IDAHO CONTRACTORS BOARD
Idaho Division of Occupational and Professional Licenses
700 West State Street, Boise, Idaho 83702 or
PO Box 83720, Boise Idaho 83720-0063
Phone: (208)-334-3233 Fax: (208) 334-3945
Website: www.ibol.idaho.gov E-mail: con@ibol.idaho.gov
INSTRUCTIONS FOR
APPLICATION FOR A BUSINESS ENTITY CONTRACTOR REGISTRATION
USE THIS APPLICATION ONLY FOR BUSINESS ENTITIES INCLUDING BUT NOT LIMITED TO GENERAL OR LIMITED
PARTNERSHIPS, LLPs, LLCs, AND CORPORATIONS. Use the individual contractor application if you are applying as an individual
contractor, sole proprietor or either of those using an assumed business name (DBA)
Application Checklist for a Business Entity Registration (NOTE: Incomplete applications that do not include all the items listed below will
not be processed and will be returned, which will delay registration):
___ Complete the application.
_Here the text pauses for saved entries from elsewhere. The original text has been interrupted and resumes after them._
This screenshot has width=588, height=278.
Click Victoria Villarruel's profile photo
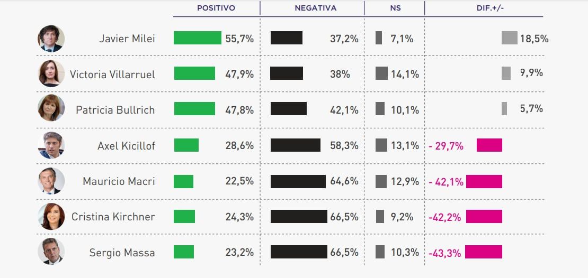point(51,73)
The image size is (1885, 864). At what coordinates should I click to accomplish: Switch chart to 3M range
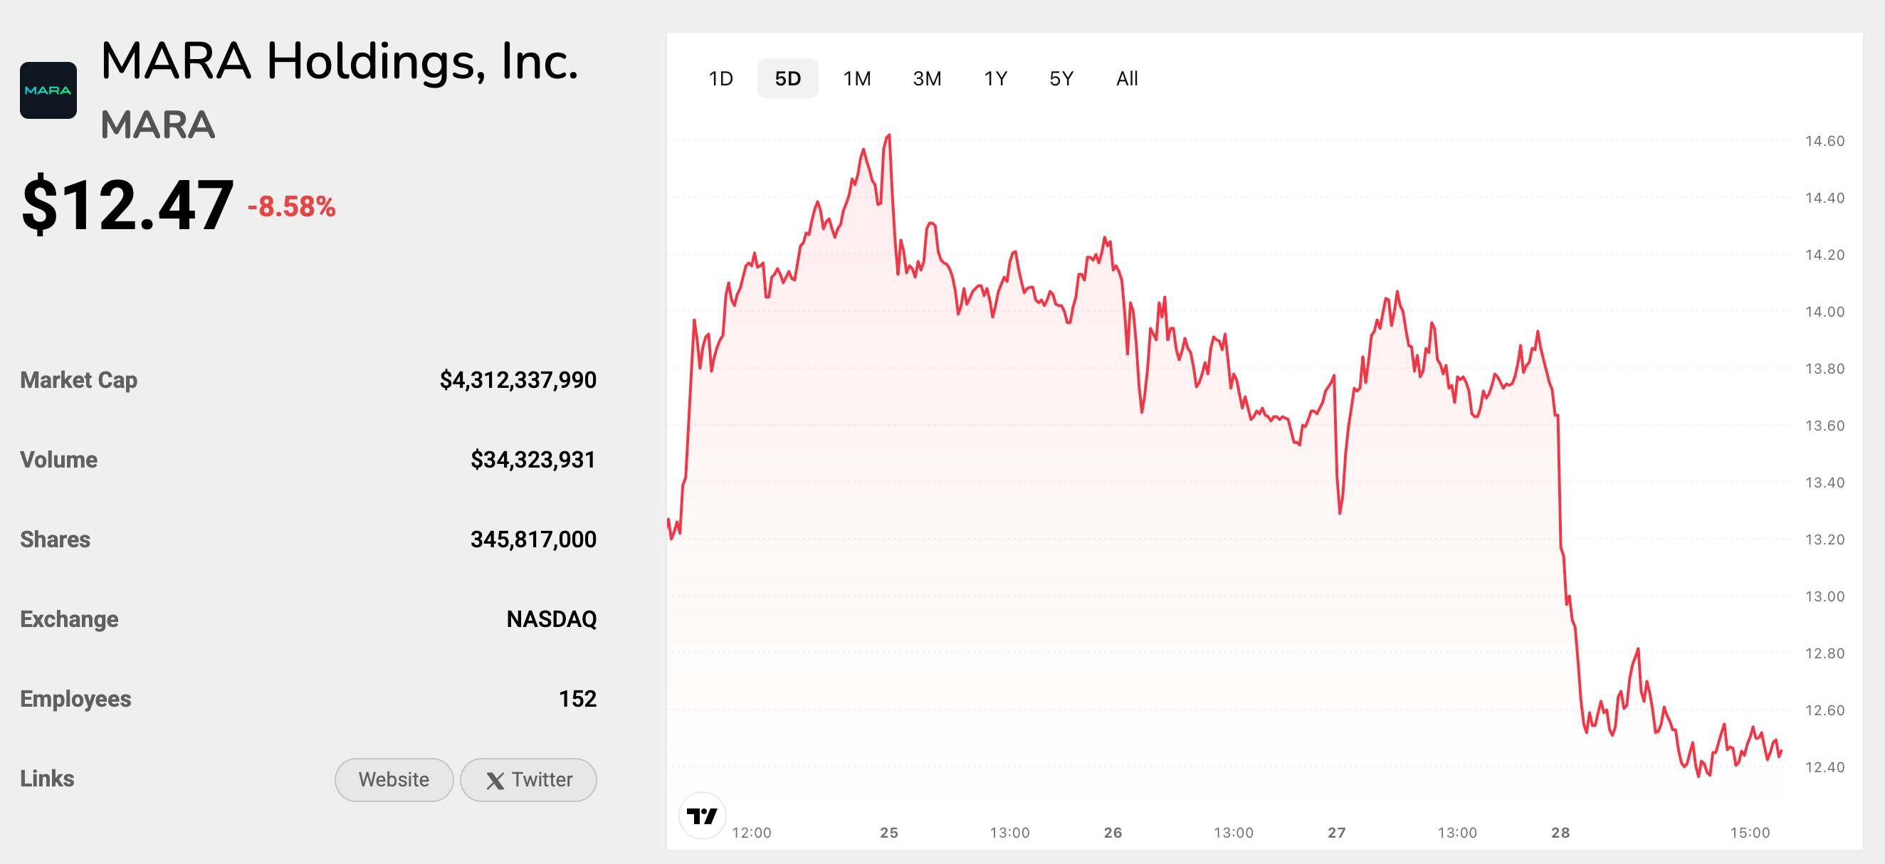point(926,78)
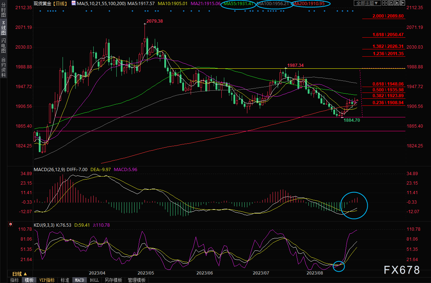The width and height of the screenshot is (431, 283).
Task: Expand the 全部主题 dropdown
Action: (x=367, y=3)
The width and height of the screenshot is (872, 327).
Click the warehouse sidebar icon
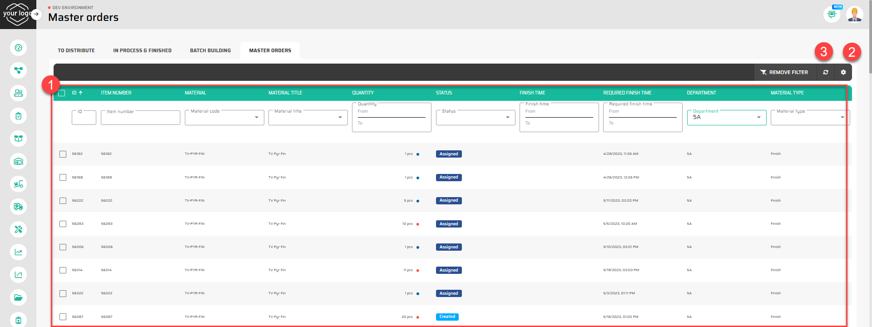[18, 161]

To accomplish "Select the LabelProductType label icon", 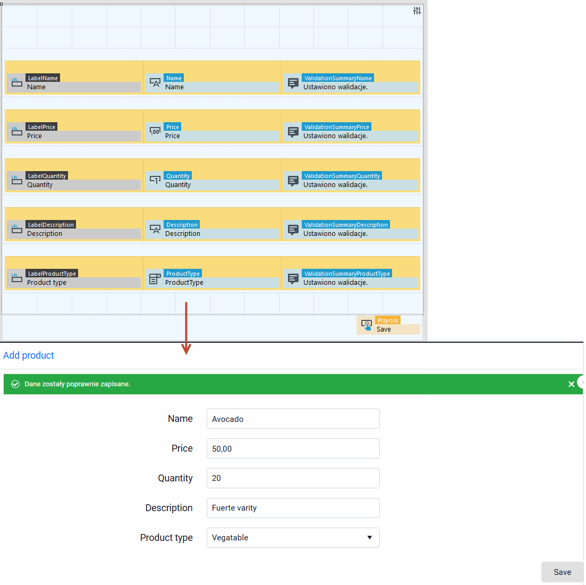I will (x=16, y=278).
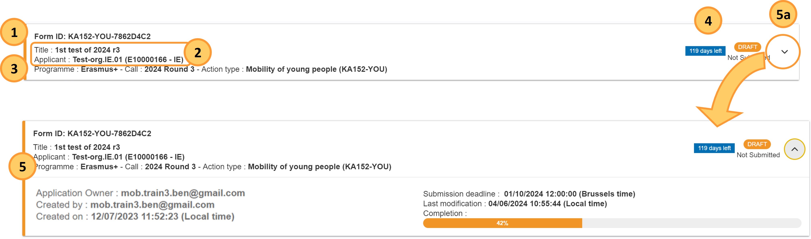Click the numbered callout 4 marker

pos(708,21)

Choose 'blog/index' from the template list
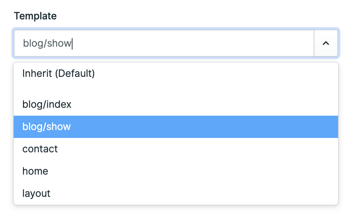(x=47, y=105)

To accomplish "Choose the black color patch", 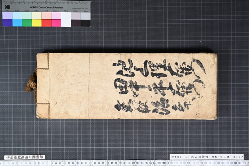I will tap(86, 23).
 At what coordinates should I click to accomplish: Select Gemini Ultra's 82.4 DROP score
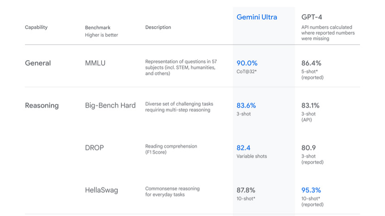[243, 148]
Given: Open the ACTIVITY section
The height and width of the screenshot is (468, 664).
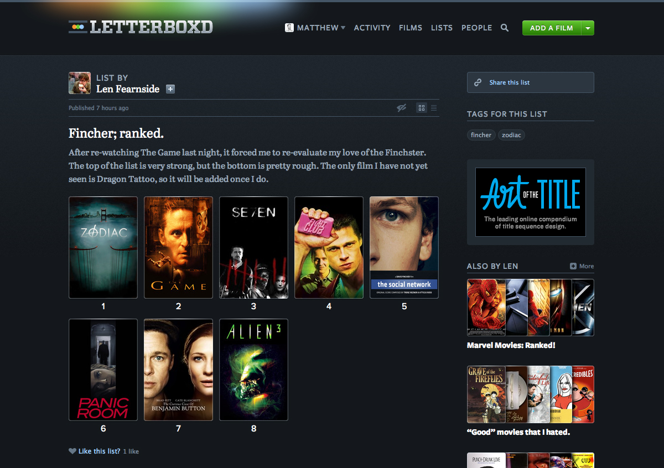Looking at the screenshot, I should [372, 27].
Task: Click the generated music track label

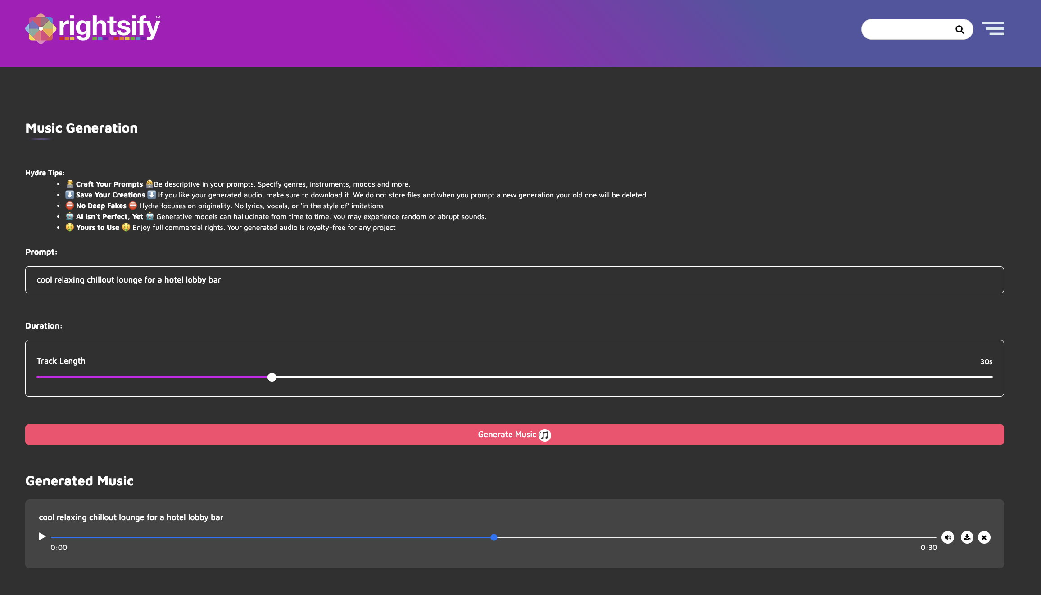Action: (x=131, y=517)
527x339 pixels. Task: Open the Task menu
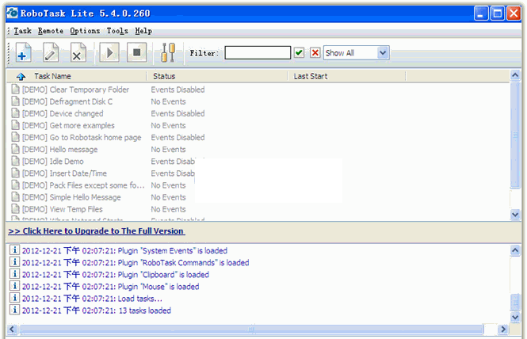[x=22, y=30]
Per Idaho Code § 54-5210(a) the applicant MUST have an Employer Tax Identification Number (EIN). See
https://www.irs.gov/businesses/small-businesses-self-employed/employer-id-numbers
for details on obtaining an EIN if you do not already have one.
___ Enclose the application fee of $50.00 or a copy of your Public Works License. Checks should be made payable to the Idaho Division of
Occupational and Professional Licenses (IDOPL). There is a $20.00 fee for returned checks.
___ Mail or deliver the original notarized application, fee, and the attachments to the address listed above. Faxed or e-mailed copies of an
application cannot be processed; originals are required.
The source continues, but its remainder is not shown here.